Because of the interminable delay in page redirection on my grossly underspec’d netbook, I’ve added Don’t track me Google (which Chrome will download but then leads you to believe it won’t let you install, but if you click *->Tools->Extensions, then drag from the download bar onto the Extensions list will install just fine).

Because the Australian government seems increasingly intent to read my mail, I’ve gotten quite interested in preventing them doing so. Encrypted communications provide private browsing — what goes back and forth is a secret, but not who are having the conversation. The EFF’s HTTPS Everywhere (which works on Firefox, and kinda on Chrome) enforces a preference for SSL communications where available. However, in the real-world parallel to the electronic, that ensures that instead of my ISP being able to see me walk around the streets and then into glass-walled buildings, the buildings now become opaque. They still know what buildings I’ve walked into. The government wants to know what buildings I’ve walked into because… ummm… the building which has bomb-making instructions… we can prove… ummm… something. But now we’re safe! The ineptitude of the government’s censorship plans leaves me with no desire to allow random ISP and government employees to rifle through whatever-it-is-I-do-on-the-Internet whenever they feel like it.
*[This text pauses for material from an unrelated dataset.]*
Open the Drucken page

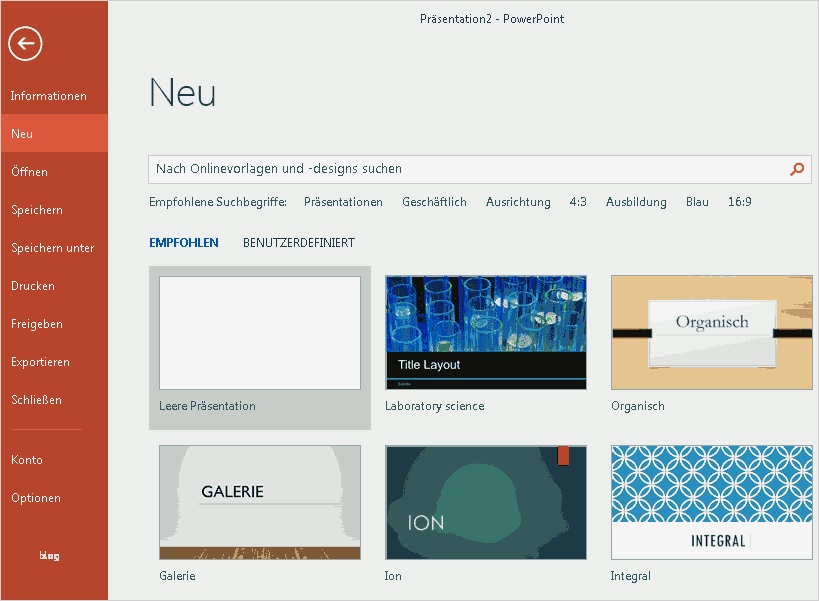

As such, the next step is to start using an anonymising network; initially I2P seemed to be just the ticket.  I2P is an unofficial top level domain, and under it you can find — amongst other things — eepsites, anonymously hosted web sites. Problem is, they serve HTML, and the pages could refer you off the .i2p TLD thus exposing your IP address (they might do this via a web-bug or something as innocuous as externally hosted CSS file). I2P is primarily a darknet, not an anonymising proxy; it’s an internet that doesn’t play by the same rules, and the effect is that no-one on it can identify anyone else on it (with some demonstrated exceptions). The I2P network seems to be populated by scary people and paranoid people. By far the biggest problem is that I2P doesn’t work very well for surfing the Internet, due to it’s limited out-bound connection (outproxy) to the wider Internet.  Given the http://i2p.to proxy allows viewing this darknet from outside, there’s not much point running I2P unless you want to anonymously publish information.

So while I2P isn’t enough on it’s own to hide your identify online, it isn’t really enough anyway. I don’t want to wander the darknet, I want to be out in the light of the Internet using my Cloak of Invisibility.  This is where the only (non-VPN) game in town comes in, along with all its demonstrated weaknesses: Tor.  The Tor network is accessed via the TorButton plugin.

When using TorButton, to minimize your risk profile you can’t run random crap on your browser — you’ve got to just browse. As such, the Tor developers recommend you use TorButton with a bunch of other tools (many of which I’ve already mentioned), which are all helpfully bundled up into the Tor Browser bundle, a secured version of FireFox — not a plugin — that uses the Tor network.  They’re also very down on embedded environments like Flash, Sliverlight, Quicktime, RealPlayer… you get the idea.  In addition, those datafiles that carry active content — .DOC and .PDF — scare the willies out of them, and they want you to only open them once you’re disconnected from the Tor network.

In fact, they go so far as to recommend Tails running inside a VM, which means all your traffic goes via Tor.  That seems to be the optimal solution.